A negative control is a cell or tissue sample that does not express the target of interest. A specific antibody should not produce any signal in a negative control.
Controls can be cell or tissue samples that naturally express the protein of interest in high or low abundance. Databases such as UniProt or Protein Atlas, as well as the scientific literature, are useful sources of information on which cells do and do not express proteins and could be suitable as control samples. For tissues in particular, controls may be part of the same sample as the experimental sample, such as an area of the brain known to strongly express a target protein in a brain section. In many ways this is ideal, because experimental processing and treatments will have been identical between the two areas.

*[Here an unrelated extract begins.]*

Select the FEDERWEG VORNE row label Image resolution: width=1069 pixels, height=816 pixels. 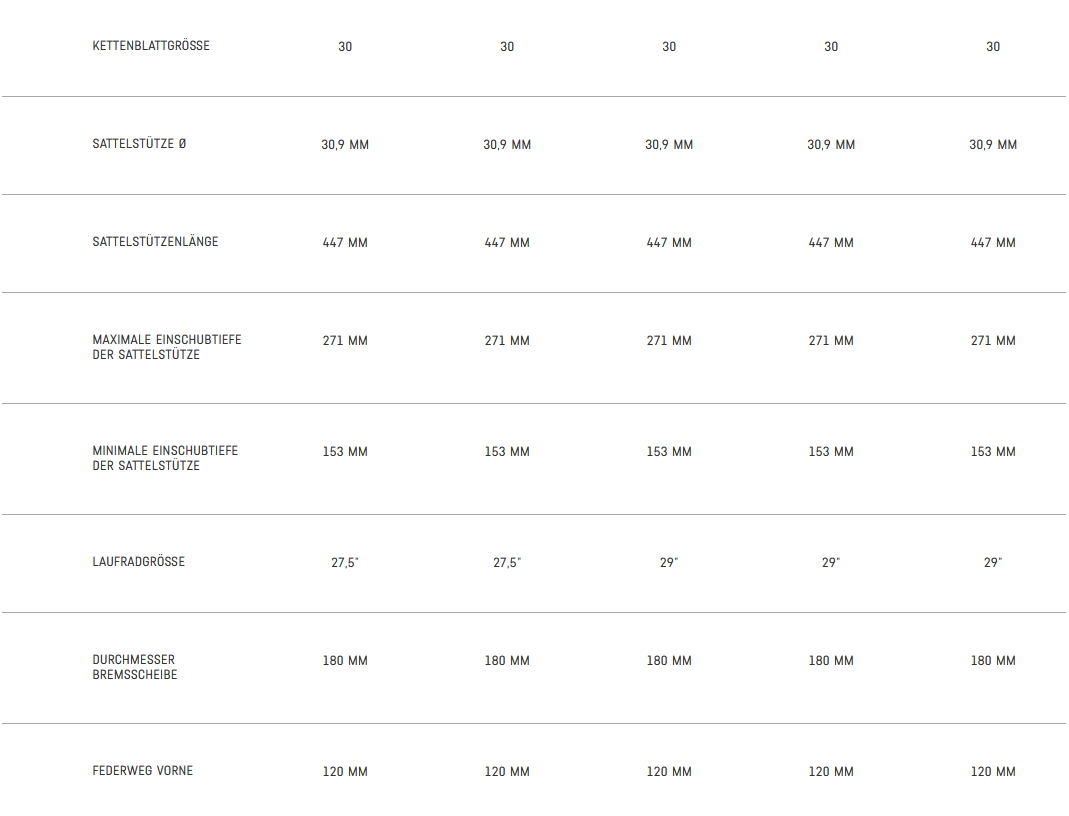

If it is not possible to find a cell line or tissue that expresses the target protein at the desired level, controls can be engineered. For a positive control, this may involve overexpressing the protein via plasmid transfection or viral transduction, or by treating the cell with something known to induce strong expression. For negative controls, a KO sample is ideal, such as one created by CRISPR. If a protein is essential to basic cellular functioning, KOs may not be viable, in which case a knockdown (e.g. by siRNA/shRNA) might be preferable.
Though the general controls described above are relevant to all applications, there are also technique-specific controls that should be included to ensure that a protocol is working as expected. Detailed explanations of these controls can be found in each of our Applications Guides.